Postby RoosterOnAStick » Sun May 03, 2015 11:31 pm

I tend to agree that being new in of itself does not mean it is automatically false. On the flipside it doesn't mean we should accept it without measuring it against the things we have known to be true and false in the past. Unlike science which is an ever growing and changing field of human discipline, matters of faith and correct theology are different. One revelation has been given to us once and only once by God through His Son. Sure, there is still much that can be discovered as we grow in our faith and grow deeper into the mysteries of said revelation, but that revelation is as unchanging as God Himself. God doesn't give "new" revelations as the one He has already given us is sufficient for our salvation. So anything that arrives as a new doctrine must be tested to see whether it increases our understanding of God's revelation or runs counter to it.

Based off of this principle, I am convinced that The Rapture and the theological framework of pre-millenialism that The Rapture fits into are false. First, the idea of a literal 1,000 year reign of Christ on this planet after His second coming was shot down a couple of times in the early church. In those days the doctrine was known as Chiliasm. While it was debatable whether the original Nicene Creed that came out of the First Council of Nicaea contradicts it (the phrase "whose Kingdom shall have no end" being the clause in question), the later Council of Constantinople and also writings of St. Augustine are far more explicit in their condemnation of chiliasm. The Orthodox Church in particular is very much against Chiliasm and it takes an amillenial interpretive framework when looking at the Book of Revelation. I believe the Catholic Church is of a similar position.

Now when you fast forward to 19th century England in the Reformed Protestant world, you find a similar teaching re-emerged in a small sect called the Plymouth Brethren. This group is where the more modern day version of the Rapture and pre-milleanialist teaching has its roots. The founder of this theological movement was one John Darby, who taught most of the things we hear today from this theological belief system. There were things such as a secret pre-tribulation rapture, a special theological revelation for the Jews of Israel, the literal 1,000 year reign on earth, etc. This framework was however denounced as heresy by prominent Reformed theologians of the time, such as Charles Spurgeon.

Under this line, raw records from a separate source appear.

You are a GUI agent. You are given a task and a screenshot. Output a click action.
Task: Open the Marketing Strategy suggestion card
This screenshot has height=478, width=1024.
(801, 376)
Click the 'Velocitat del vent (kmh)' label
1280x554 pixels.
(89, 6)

Two other notable Reformed Protestant theologians were Benjamin Wills Newton and George Muller. The former was also a prominent leader in the Plymouth Brethren and opposed Darby's pre-milleanialism. He opposed a pre-tribulation rapture, instead saying it would happen afterwards and would not be a secret one. He also had a very different idea of dispensationalism, with it being more referring to different periods of history (Old Testament, Coming of Christ, and the New Covenant aka the Christian Church). He also dismissed as unscriptural Darby's idea that some of the Gospels, Matthew in particular, were meant as a special Gospel for modern day Judaism instead of as a part of the Christian Church. Another former member of the Brethren sect was George Muller who had similar concerns. Newton lost the ensuing power struggle between himself and Darby and eventually was removed from the Brethren and the Darbyists labeled him as a heretic.

He was supported by most of the prominent Reformed Theologians of England such as the aforementioned Charles Spurgeon. However, an American Darbyist named Cyrus Scofield wrote the Scofield Annotated Bible which allowed the Darbyist message to get out to a broader audience. Thus, sometime in the early mid twentieth century what was originally successfully denounced as an unscriptural heresy by the previous century's Reformed Protestants became a dominant and popular view amongst many evangelicals.

So from where I am sitting, the early church and three of the major denominations of today were against this teaching and revealed it to be unscriptural. This belief was already shown several times to be false, and simply repackaging it in a new form will not make it any less false.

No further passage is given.